What to work on = Pictures stay out of the copy; set down each line of the listing below exactly.

Records for processing =
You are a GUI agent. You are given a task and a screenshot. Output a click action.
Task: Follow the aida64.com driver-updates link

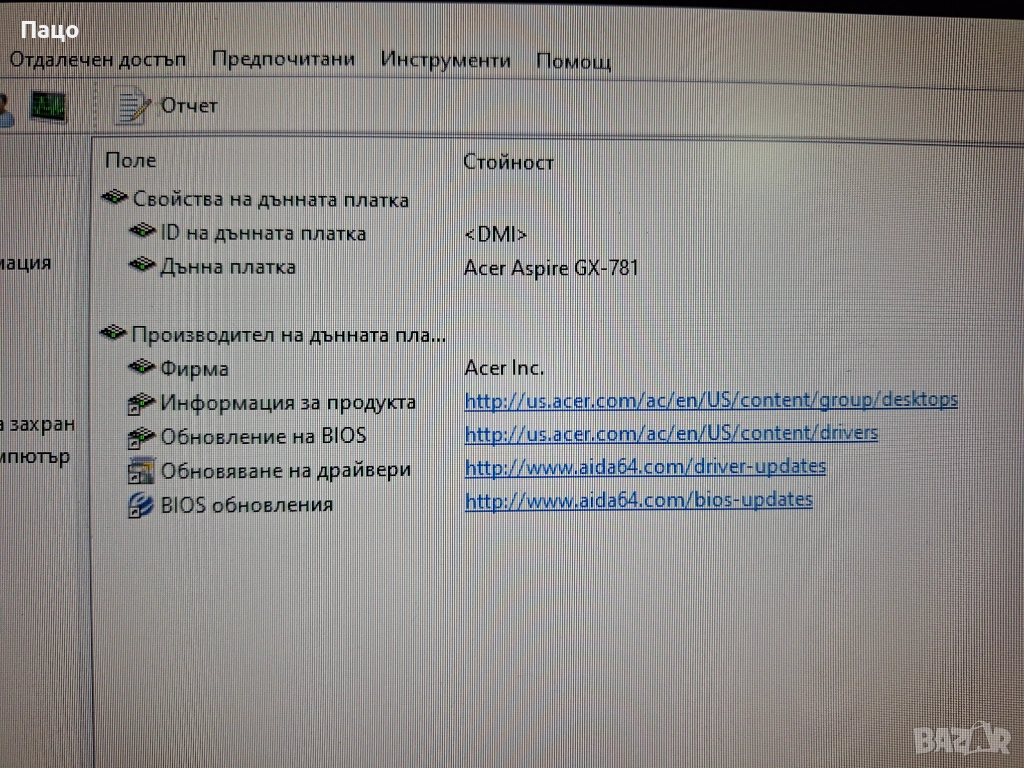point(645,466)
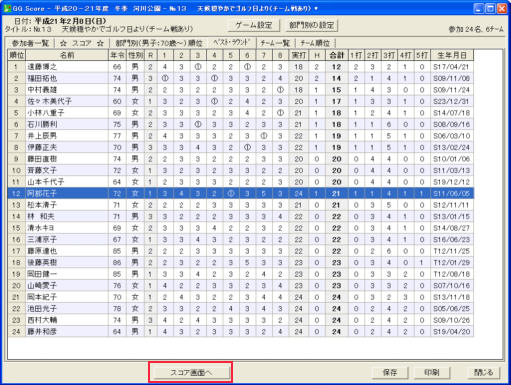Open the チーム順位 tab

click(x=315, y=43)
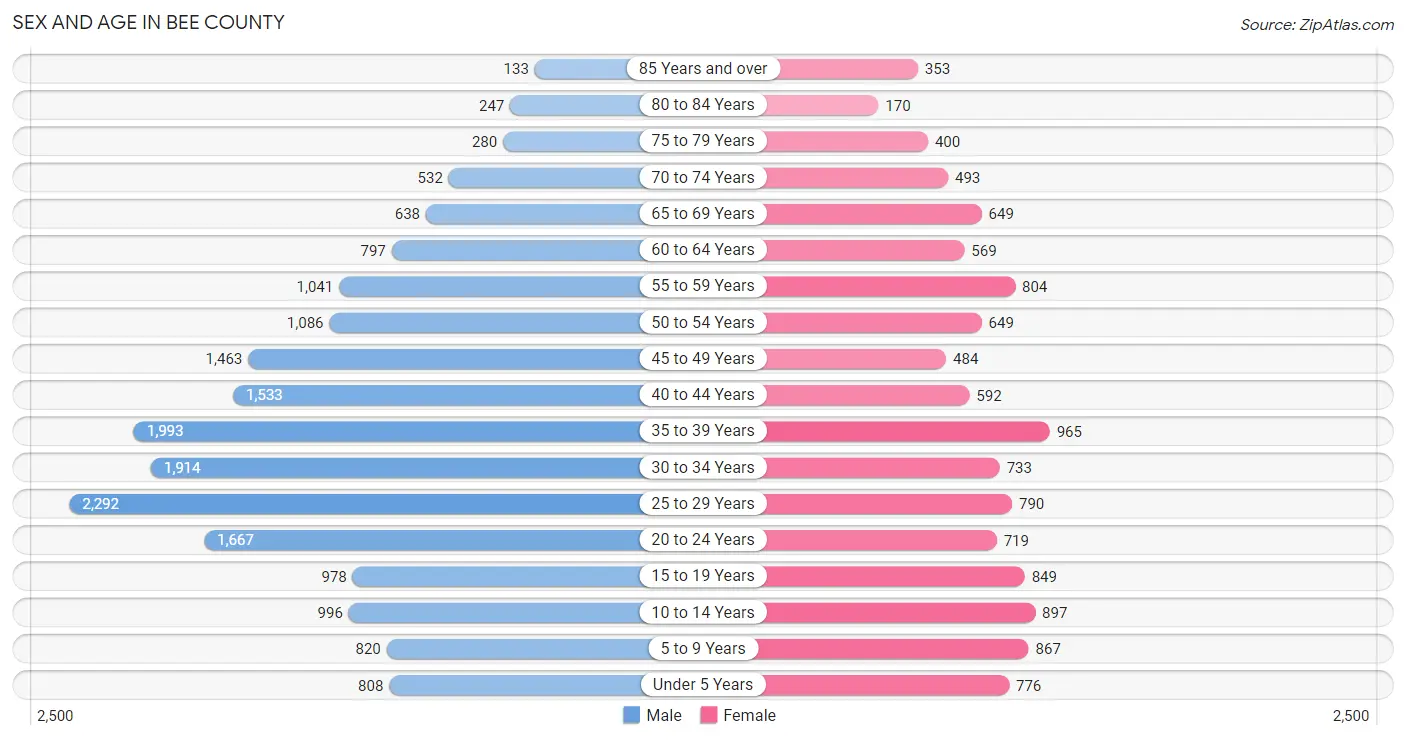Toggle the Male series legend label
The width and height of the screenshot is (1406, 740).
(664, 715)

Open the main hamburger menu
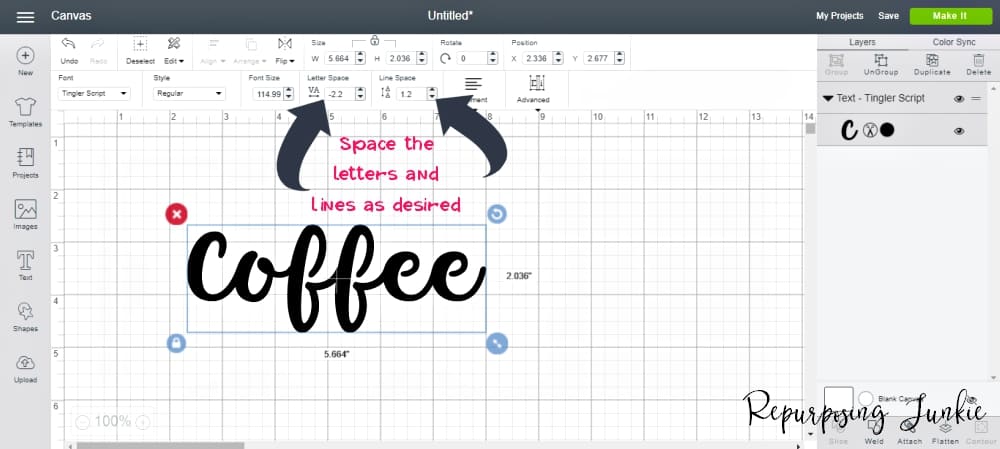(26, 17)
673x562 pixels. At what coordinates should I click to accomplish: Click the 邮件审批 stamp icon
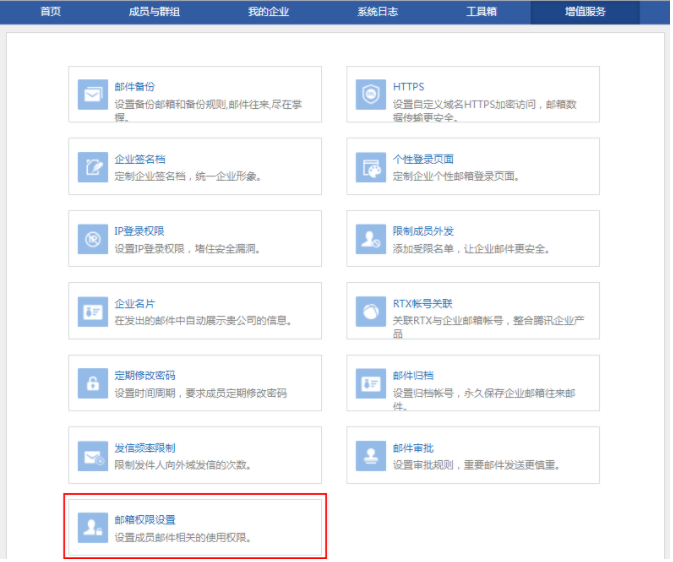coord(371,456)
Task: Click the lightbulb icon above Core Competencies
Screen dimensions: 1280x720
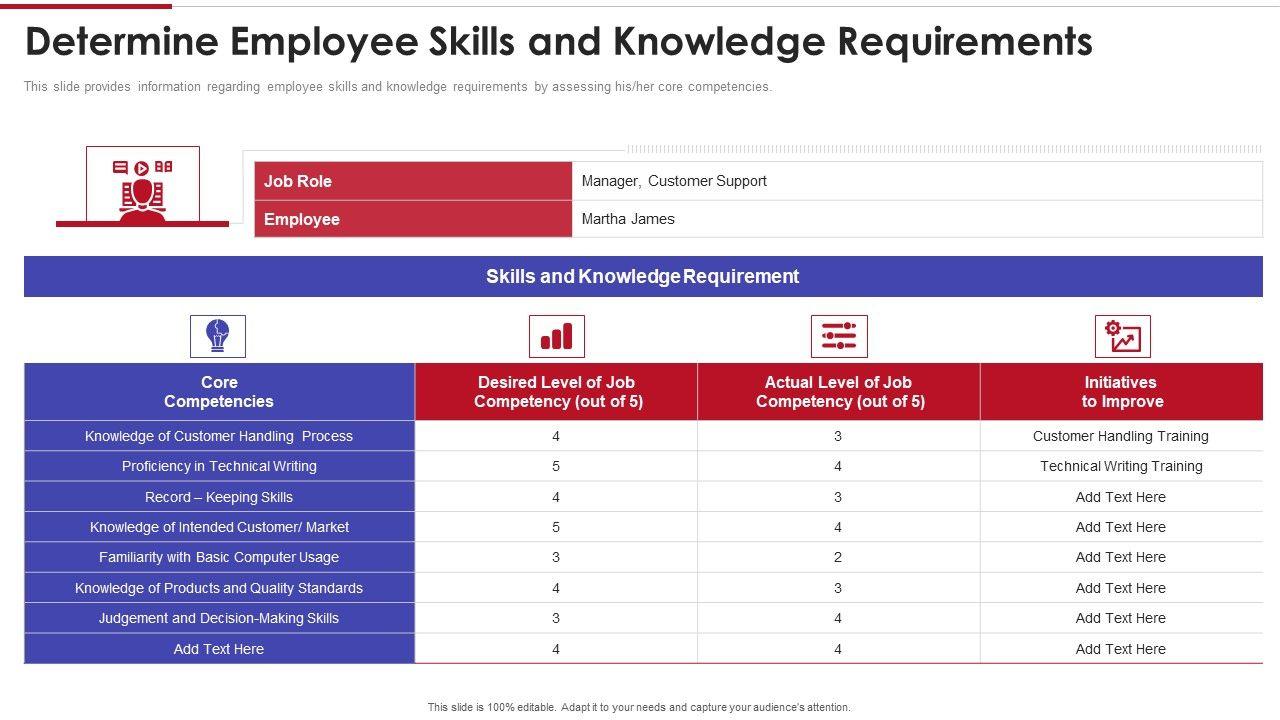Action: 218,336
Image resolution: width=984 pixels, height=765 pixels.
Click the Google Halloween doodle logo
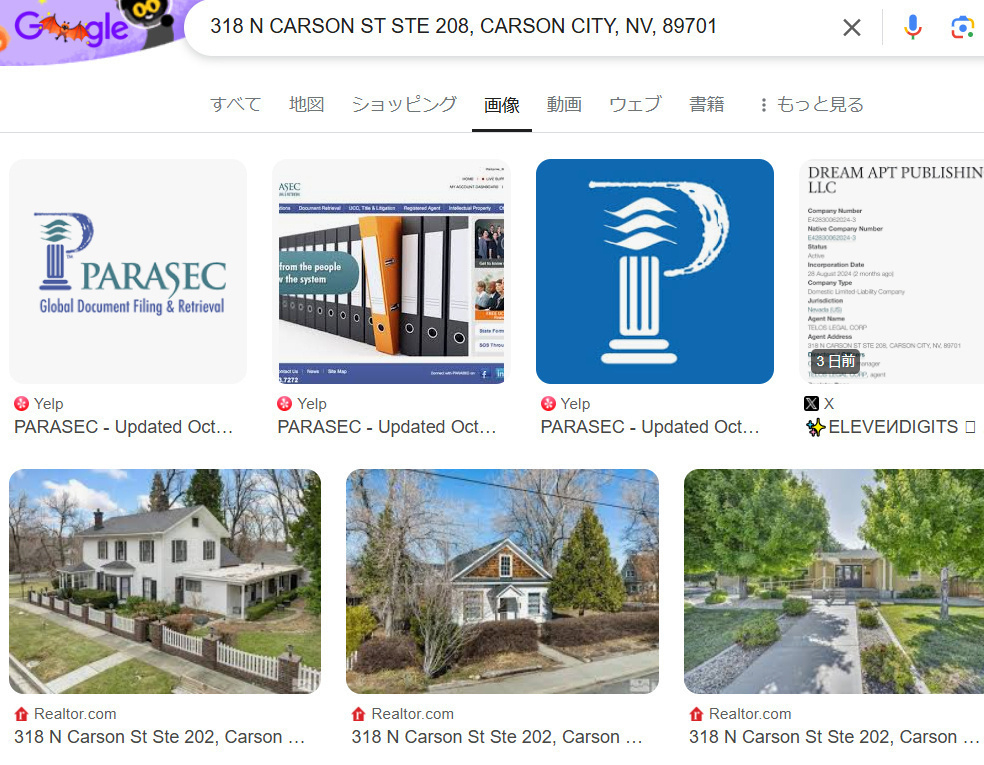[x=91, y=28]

Expected output =
You are a GUI agent. You are given a task and a screenshot. Output a click action.
Task: Follow the aida64.com driver-updates link

point(645,466)
Open the チーム順位 tab

click(x=315, y=43)
Toggle the Male series legend label
The width and height of the screenshot is (1406, 740).
(664, 715)

Open the main hamburger menu
(26, 17)
673x562 pixels. At what coordinates should I click to accomplish: Click the 邮件审批 stamp icon
coord(371,456)
Task: Click the lightbulb icon above Core Competencies
Screen dimensions: 1280x720
Action: 218,336
Image resolution: width=984 pixels, height=765 pixels.
Click the Google Halloween doodle logo
[x=91, y=28]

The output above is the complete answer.